A few days ago Ed Yardeni gave a summary of some good news as well as some bad news as it pertains to S&P earnings.
All of these points are worth monitoring on an ongoing basis.

On the good news side there is:
(1) “Rebounding M-PMI. The good news is that the US M-PMI rebounded during January after taking a dive during December, as we discussed yesterday. This business indicator is highly cyclical and also highly correlated with S&P 500 aggregate revenues. The M-PMI is also highly correlated with the yearly percent change in the S&P 500.” M-PMI is the Manufacturing Purchasing Managers Index.

(2) Rebounding new orders. That’s not surprising since both the S&P 500 and the new orders sub-index of the US M-PMI are among the 10 components of the Index of Leading Economic Indicators (LEI).

(3) A surprisingly good year. S&P 500 aggregate revenues rose 9.0% y/y during Q3, and 10.7% on a per-share basis. Joe and I previously have marveled at the strength of revenues growth last year despite all the chatter about a slowdown in the global economy. A rebound in oil prices helped to boost revenues. However, the S&P 500’s aggregate revenues was up 7.5% even excluding the S&P 500 Energy sector.”
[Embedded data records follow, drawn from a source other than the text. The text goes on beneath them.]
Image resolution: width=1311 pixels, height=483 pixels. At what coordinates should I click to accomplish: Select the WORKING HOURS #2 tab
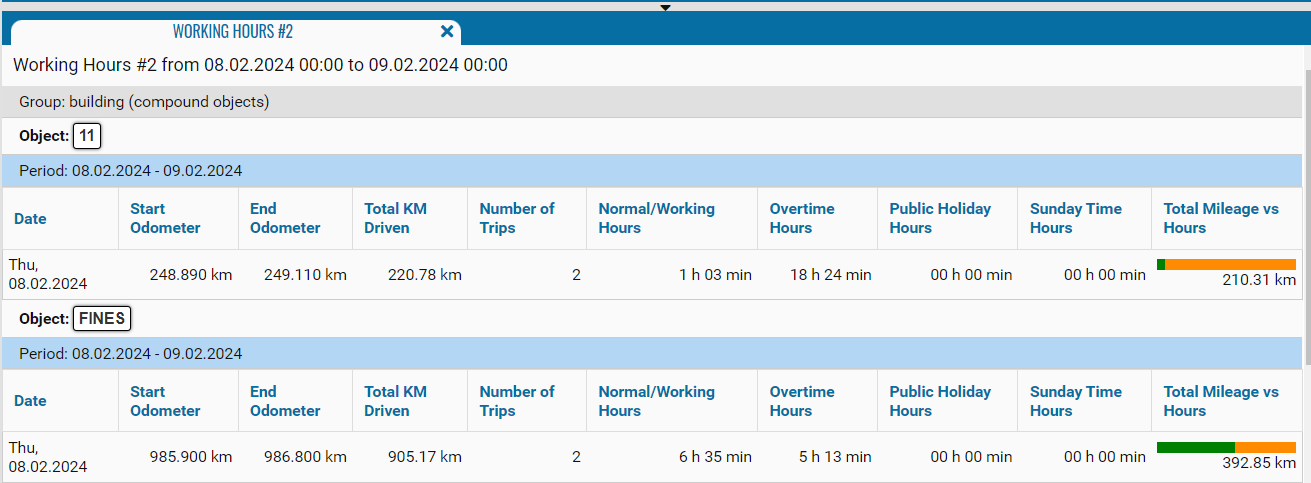click(232, 32)
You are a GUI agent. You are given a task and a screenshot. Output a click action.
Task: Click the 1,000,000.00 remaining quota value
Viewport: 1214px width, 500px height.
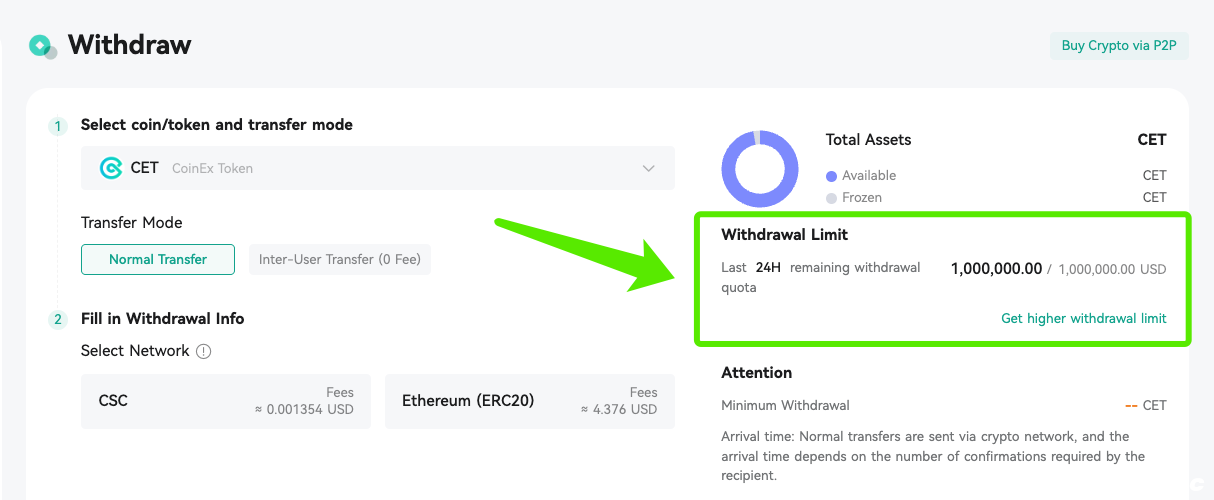click(x=996, y=269)
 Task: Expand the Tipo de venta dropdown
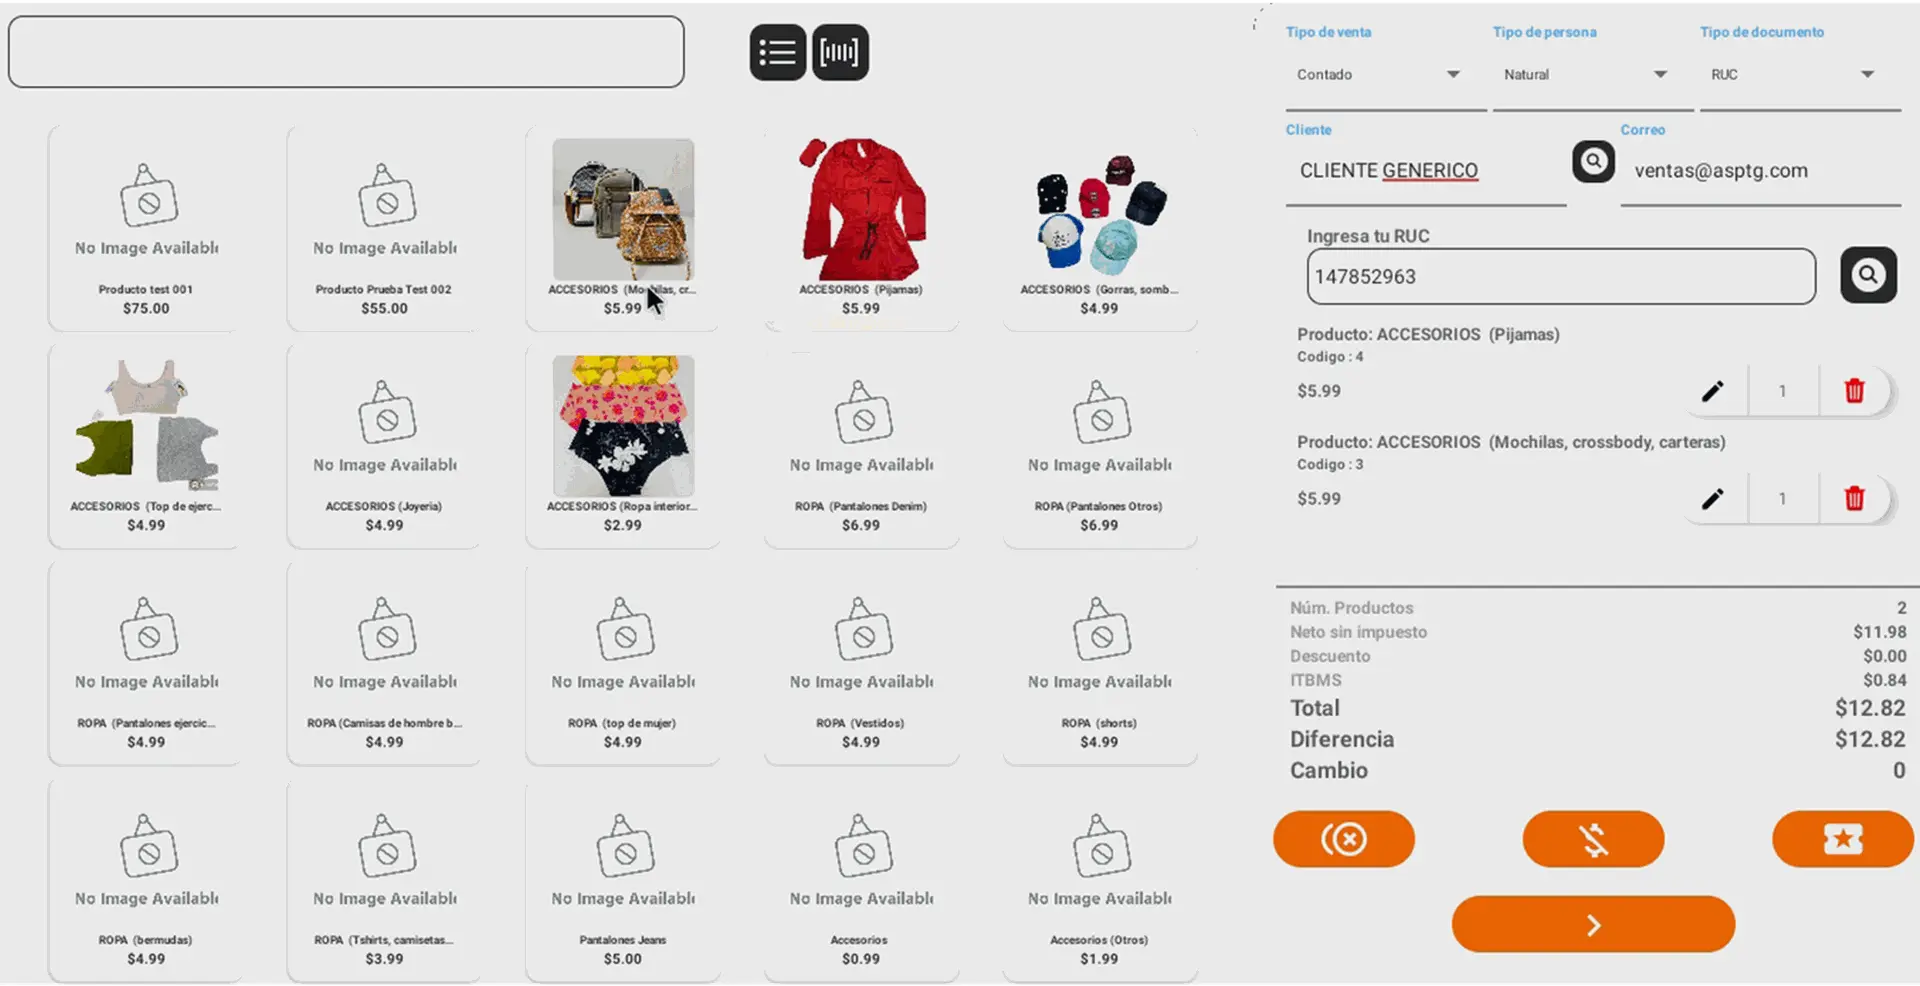point(1385,75)
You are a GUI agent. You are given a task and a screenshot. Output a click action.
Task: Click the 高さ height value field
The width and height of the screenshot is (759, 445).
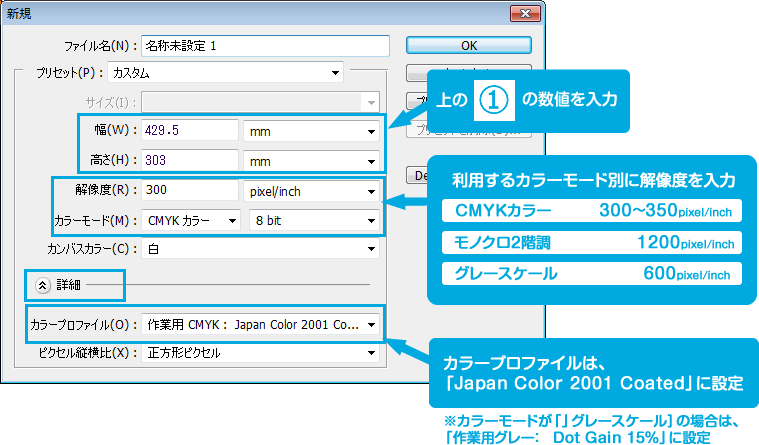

On the bad news side however:
(1)” Global M-PMI falling. The global M-PMI fell to 50.7 during January. That’s down from a recent peak of 54.4 at the end of 2017 and the lowest since August 2016. (Excluding the US, the global M-PMI slumped to the 50.0 breakeven point.)

(2) Global leading indicators weakening. As Debbie and I observed last week, the LEI in the US stalled at a record high during the final three months of 2018. We expect it made a new record high last month, led by the S&P 500 and the M-PMI’s new orders index. The bad news is that the LEI for the 36 member countries of the OECD continues to weaken, as it has been doing since February when it was at 100.4. It was down to 99.3 during November. This global business cycle indicator is also highly correlated with the growth in S&P 500 aggregate revenues, and does not augur well for revenues growth. However, the two series have diverged from time to time.

(3) Commodity prices get a boost from the Fed. The one bright spot for the global economy is the price of copper. It is starting to shine again. It is very sensitive to US monetary policy and Chinese economic growth. The nearby futures price has rallied from a recent, January 3 low of $2.568 per pound to $2.805 yesterday. Like the stock market, the price of copper is responding positively to the more dovish approach to monetary policy and Trump’s cheerleading on the progress in US-China trade talks.

(4) The dollar remains a headwind. The prices of most commodities traded globally in dollars, including the price of copper, are inversely correlated with the foreign exchange value of the trade-weighted dollar. If the Fed pauses hiking rates for a while and US-China trade talks end amicably, the dollar should weaken, or at least stop strengthening. That would be a positive for the growth rate of S&P 500 revenues, which is inversely correlated with the dollar.”